Le Nouveau-Ancien Moyen-Orient
Même si les États-Unis aimeraient se dégager du Moyen-Orient, ce n’est tout simplement pas une option réaliste. Alors que la région a connu un changement géopolitique rapide en réponse au désengagement américain, elle reste d’une complexité exaspérante et pleine de risques potentiellement systémiques que l’Amérique ne peut se permettre d’ignorer.
WASHINGTON, DC – Comme un Gulliver des temps modernes qui est lié par des puissances grandes et petites dans une région qu’il doit mieux comprendre, les États-Unis affrontent un Moyen-Orient dans une période de changements extraordinaires. Mais il le fait avec moins d’illusions et une volonté claire de réordonner ses priorités dans une région qui a indûment préoccupé son attention au cours des dernières décennies. L’importance croissante de l’Indo-Pacifique, une Russie de plus en plus agressive, l’indépendance vis-à-vis des hydrocarbures arabes et le sentiment – à la suite des échecs des expériences de sciences sociales d’un billion de dollars en Afghanistan et en Irak – que la plupart des maux de la région dépassent la capacité de réparation de l’Amérique ont forcé un déclassement bienvenu du Moyen-Orient dans la politique étrangère américaine. Et lorsqu’une grande puissance se recalibrera, des puissances plus petites se réajusteront de manière à la fois favoriser et nuire à ses intérêts.

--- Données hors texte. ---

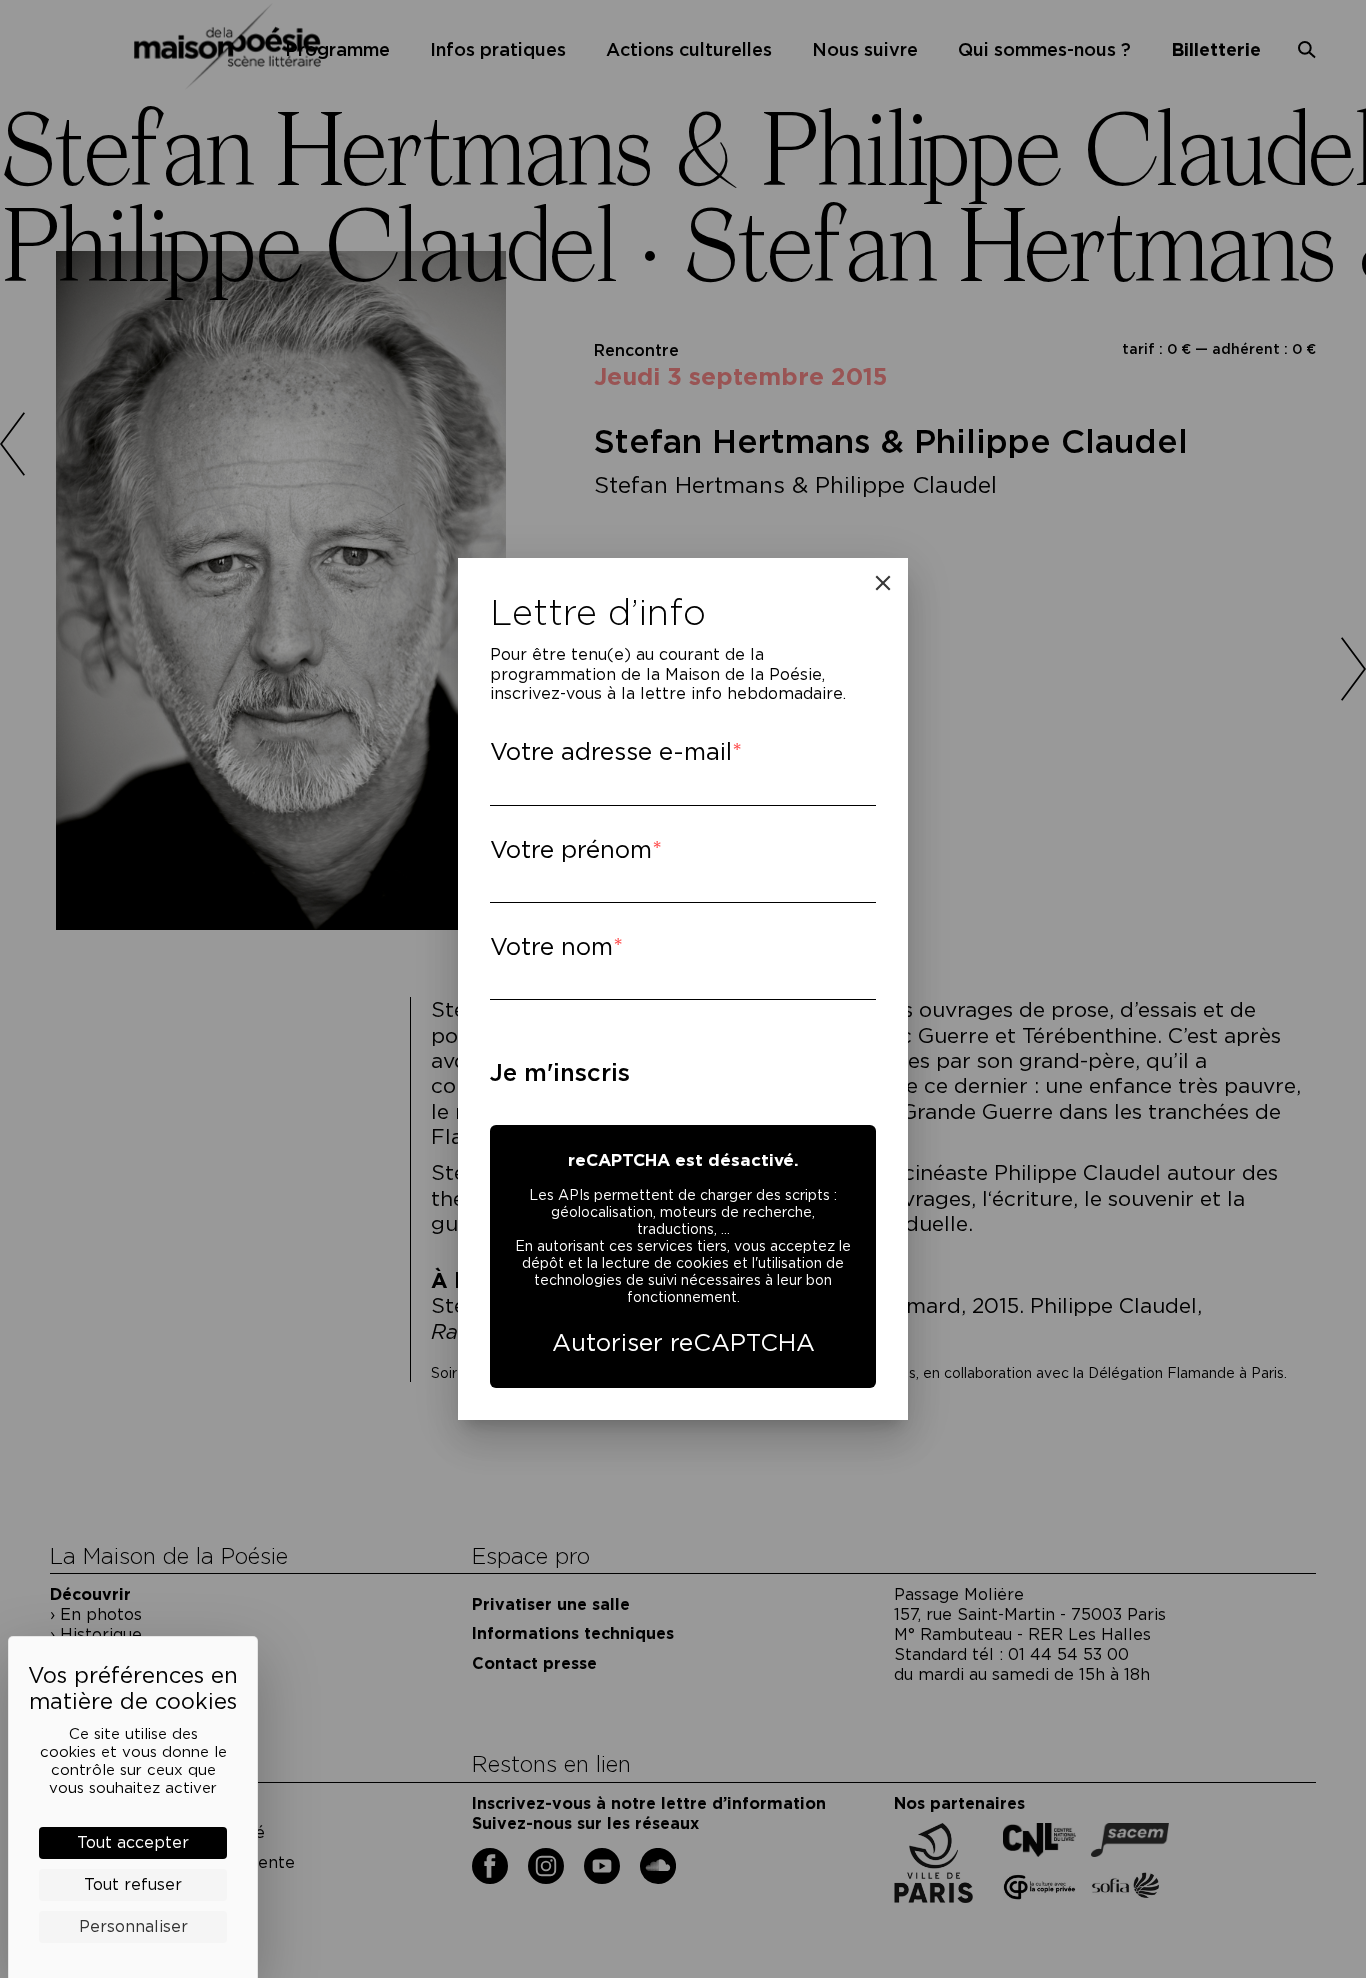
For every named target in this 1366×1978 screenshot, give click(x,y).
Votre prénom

Cinq éléments définissent le nouveau paysage politique de la région. Ils émergent depuis un certain temps et il est essentiel de lire correctement le terrain modifié si les États-Unis veulent maximiser les chances de protéger leurs intérêts dans une région où, le plus souvent, les idées américaines vont mourir.
L’hiver arabe
Pour paraphraser l’historien romain du premier siècle Tacite, le meilleur jour après la mort d’un mauvais empereur est toujours le premier jour. Malgré la promesse et la possibilité du soi-disant printemps arabe il y a plus de dix ans, lorsque les Arabes jeunes et moins jeunes se sont rassemblés dans les rues pour s’opposer aux politiques politiques et économiques cruelles et arbitraires de plusieurs régimes autoritaires, il n’y a finalement eu ni rédemption ni délivrance, seulement contrecoup. A Bahreïn et en Syrie, les anciens régimes se sont accrochés. En Égypte, l’armée a pris le pouvoir après un an de régime islamiste chaotique. Au Yémen, une guerre civile brutale est en cours. Même en Tunisie, le seul pays à avoir émergé avec la possibilité réelle d’une réforme démocratique, un autoritaire détient désormais un pouvoir quasi absolu. Et au Liban, en Libye et même en Irak, des conflits internes insolubles et des ingérences extérieures ont rendu une gouvernance fonctionnelle et équitable presque impossible.